**** EXCERPTED DATA ****
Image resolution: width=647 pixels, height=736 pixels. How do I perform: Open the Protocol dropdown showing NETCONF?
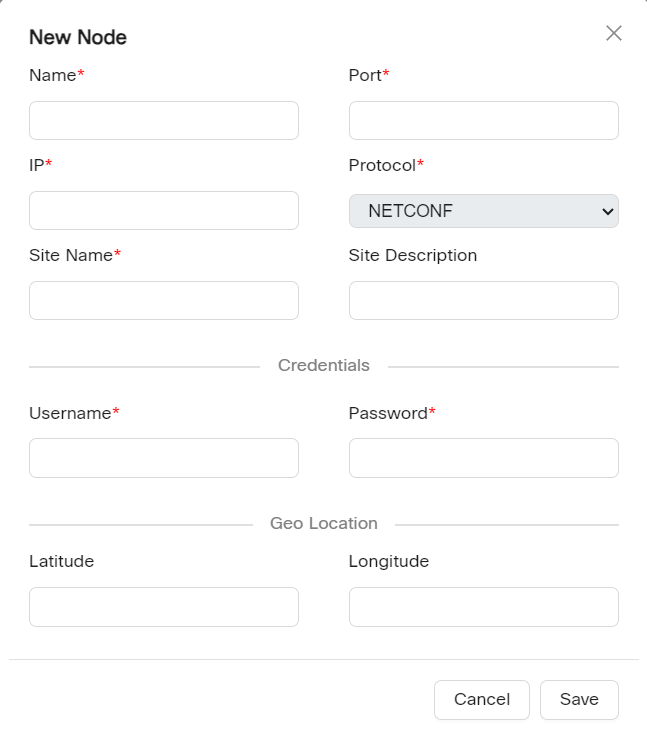tap(483, 211)
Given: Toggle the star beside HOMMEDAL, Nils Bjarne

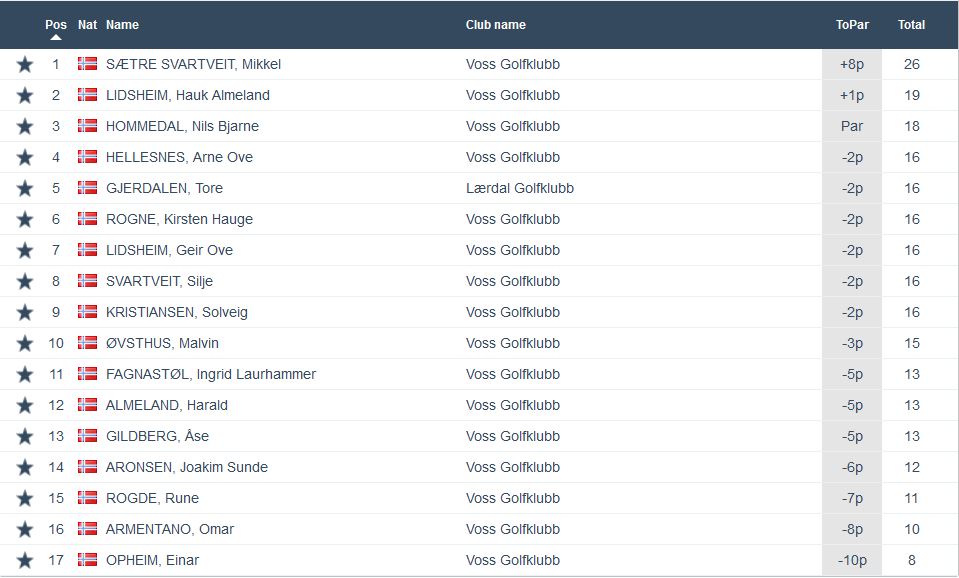Looking at the screenshot, I should coord(24,125).
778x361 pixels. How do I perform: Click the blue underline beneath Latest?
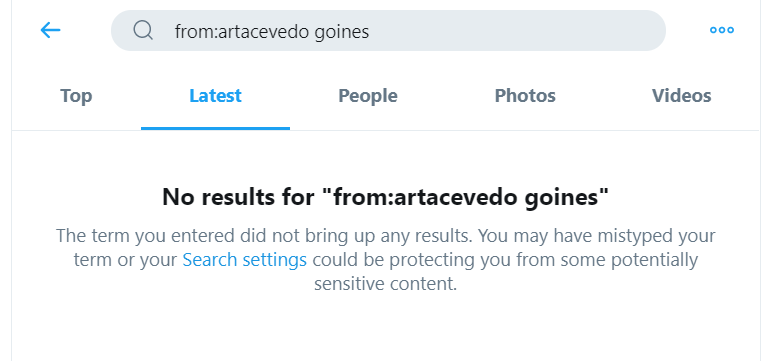[x=215, y=128]
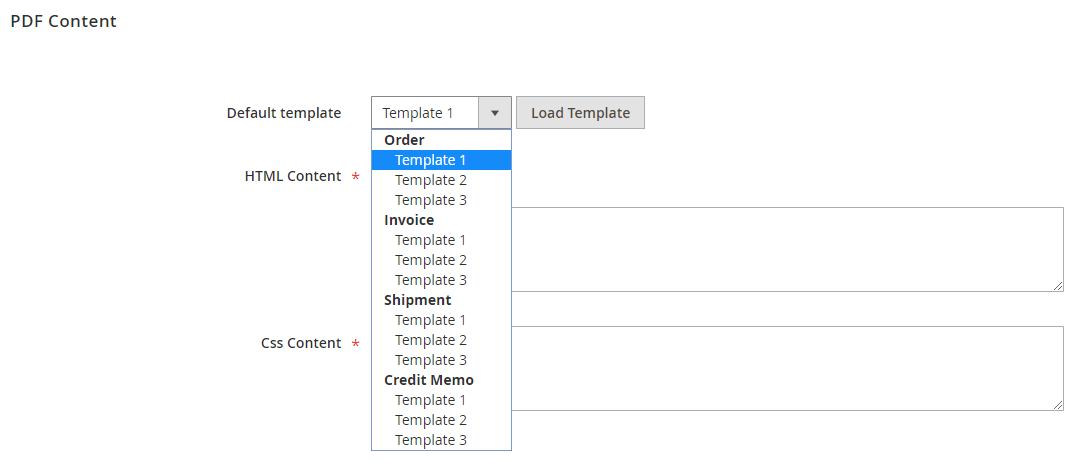
Task: Select Template 2 under Shipment
Action: click(442, 340)
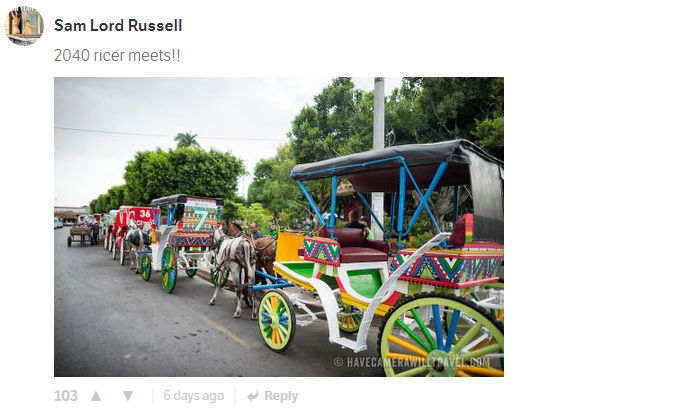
****
*PROMPT*. Rewrite the rows above with every "perform" replaced by "carry out" and nothing else changed. Leave the pictures out of your answer.

*TASK SOLUTION*.
Image resolution: width=647 pixels, height=736 pixels. How do I carry out: Open the Protocol dropdown showing NETCONF?
tap(483, 211)
Given: Toggle the star beside HOMMEDAL, Nils Bjarne

Looking at the screenshot, I should coord(24,125).
778x361 pixels. How do I carry out: Click the blue underline beneath Latest?
[x=215, y=128]
Task: Select Template 2 under Shipment
Action: click(442, 340)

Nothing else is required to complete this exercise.